Published online by Cambridge University Press: 19 September 2018
Theory on high-frequency traders (HFTs) predicts that market liquidity for a security decreases in the number of HFTs trading the security. We test this prediction by studying a new Canadian stock exchange, Alpha, that experienced the entry of 11 HFTs over 4 years. We find that bid–ask spreads on Alpha converge to those at the Toronto Stock Exchange as more HFTs trade on Alpha. Effective and realized spreads for non-HFTs improve as HFTs enter the market. To explain the contrast with theory, which models the HFT as a price competitor, we provide evidence more consistent with HFTs fitting a quantity-competitor framework.
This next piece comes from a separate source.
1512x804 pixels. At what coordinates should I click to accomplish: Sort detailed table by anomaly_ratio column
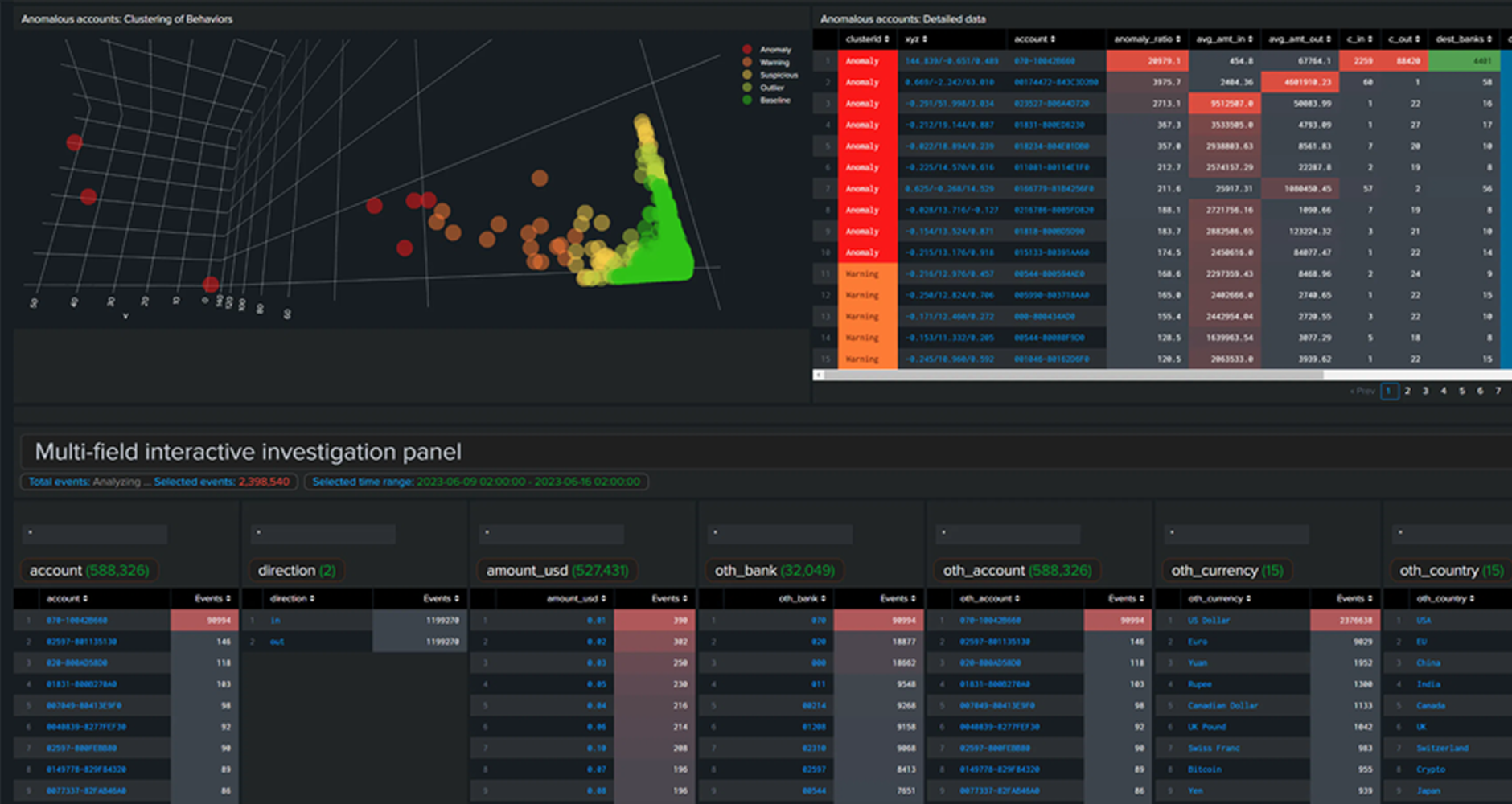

We are grateful to Michael Brolley, David Cimon, Jennifer Conrad (the editor), Thierry Foucault, Bjorn Hagströmer, Terry Hendershott, Oleksiy Kryvstov, Albert Menkveld, Pamela Moulton, Christopher Parsons, Talis Putnins, Ryan Riordan, Gideon Saar, Mehrdad Samadi (the referee), and Joshua Slive for their many suggestions to improve the article; to seminar participants at the Canadian Economic Association, Canadian Imperial Bank of Commerce, Financial Risks International Forum, Ontario Securities Commission, Society for Financial Studies (SFS) Cavalcade, Stockholm Business School, Vienna High-Frequency Trading (HFT): Curse or Blessing, and the Western Financial Association; and to Adrian Eng and Faith Chin for their research assistance. This article is an extension of the Bank of Canada working paper by the same name. The views expressed in this paper are those of the authors. No responsibility for them should be attributed to the Bank of Canada. All errors are our own.